As of December 31, 2018 and 2017, we have a regulatory liability associated with TCJA related items of approximately $311 million and $301 million, respectively. The majority of this regulatory liability relates to excess deferred taxes resulting from the remeasurement of deferred tax assets and liabilities in 2017.  A majority of the excess deferred taxes are subject to the average rate assumption method, as prescribed by the IRS, and will generally be amortized as a reduction of customer rates over the remaining lives of the related assets.  As of December 31, 2018, the Company has amortized $2.1 million of this regulatory liability. The portion that was eligible for amortization under the average rate assumption method in 2018, but is awaiting resolution of the treatment of these amounts in future regulatory proceedings, has not been recognized and may be refunded in customer rates at any time in accordance with the resolution of pending or future regulatory proceedings. See Note 15 for more information.

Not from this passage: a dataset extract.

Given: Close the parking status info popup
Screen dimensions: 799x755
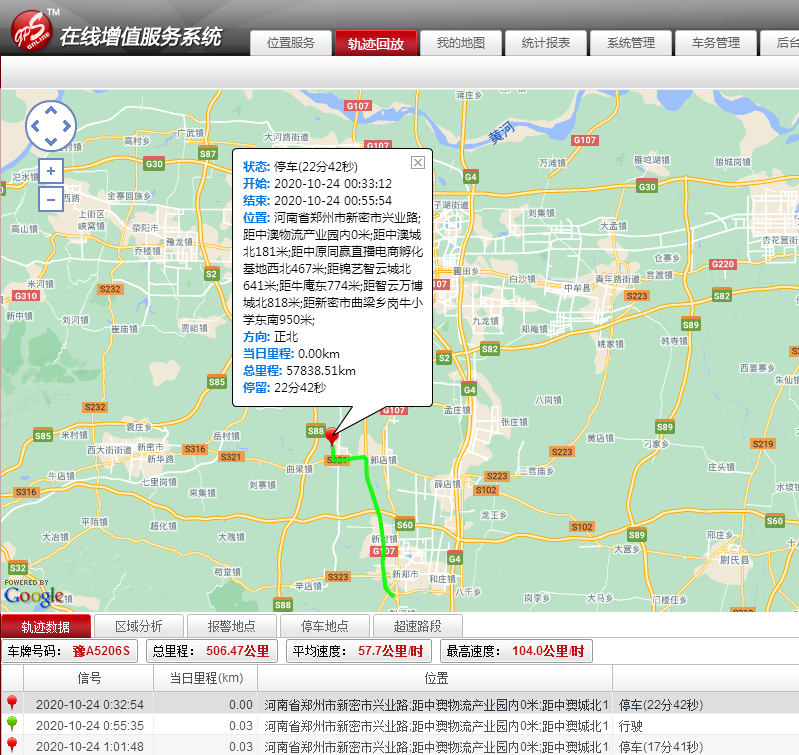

On December 22, 2017, the U.S. government enacted comprehensive tax legislation commonly referred to as the TCJA. The TCJA reduced the U.S. federal corporate tax rate from 35% to 21%. As such, the Company remeasured the deferred income taxes at the 21% federal tax rate as of December 31, 2017. The entities subject to regulatory construct have made their best estimate regarding the probability of settlements of net regulatory liabilities established pursuant to the TCJA. The amount of the settlements may change based on decisions and actions by the rate regulators, which could have a material impact on the Company’s future results of operations, cash flows or financial position. As a result of the revaluation at December 31, 2017, deferred tax assets and liabilities were reduced by approximately $309 million. Of the $309 million, approximately $301 million is related to our regulated utilities and is reclassified to a regulatory liability. During the year ended December 31, 2018 we recorded approximately $11 million of additional regulatory liability associated with TCJA related items primarily related to property, completing the revaluation of deferred taxes pursuant to the TCJA. A majority of the excess deferred taxes are subject to the average rate assumption method, as prescribed by the IRS, and will generally be amortized as a reduction of customer rates over the remaining lives of the related assets. As of December 31, 2018, the Company has amortized $2.1 million of the regulatory liability. The portion that was eligible for amortization under the average rate assumption method in 2018, but is awaiting resolution of the treatment of these amounts in future regulatory proceedings, has not been recognized and may be refunded in customer rates at any time in accordance with the resolution of pending or future regulatory proceedings.